Tuesday, August 2, 2011

Blog, Were they just fishermen? John 1

     We always hear that Jesus used "fishermen and tax collectors", right? Recently I've been reading in the book of John for my study time and I'm realizing they weren't just "fishermen", these were men that were searching for their "Messiah".
     John and Andrew were disciples of John the Baptist who was *"a voice of one crying in the wilderness, MAKE STRAIGHT THE WAY OF THE LORD", so they were already seeking. When Jesus came to be baptized by John the Baptist the two(John and Andrew) recognized and started following him. Next they told Simon(Peter) "we have found the Messiah", Simon Peter understood immediately who they had found, he didn't question them, he KNEW who and what they had all been searching for!

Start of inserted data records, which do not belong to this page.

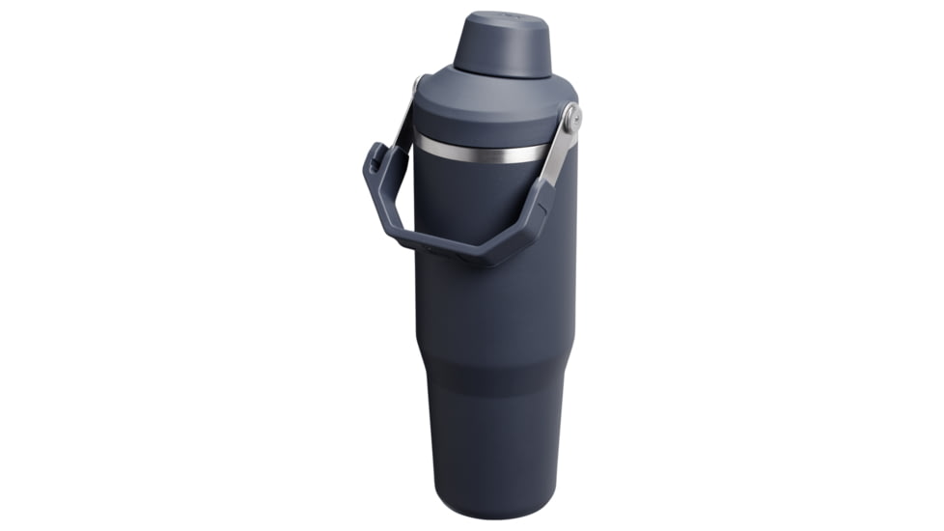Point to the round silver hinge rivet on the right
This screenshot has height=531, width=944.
click(572, 119)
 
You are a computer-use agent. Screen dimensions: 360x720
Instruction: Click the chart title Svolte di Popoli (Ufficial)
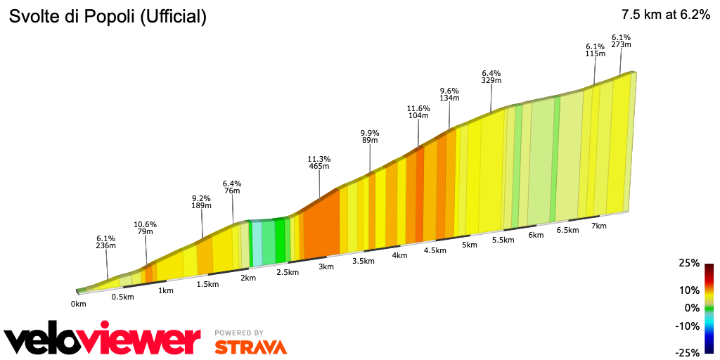click(107, 18)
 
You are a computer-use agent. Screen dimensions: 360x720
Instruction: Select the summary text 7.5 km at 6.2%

     If they were just fishermen for their self support, they were more, they were also men hungry in their spirits for God. They were not only searching for God, they were men ready to drop everything to follow where He would lead, they weren't just living day to day, catching fish, selling fish, catching more fish, selling more fish.
     I can relate to these men much more than the idea of "just fishermen", these men were like many people I know now, people searching for God, eagerly waiting, hungering, pressing in. He can use all of us, if we seek Him and if we're willing to turn and follow where He leads.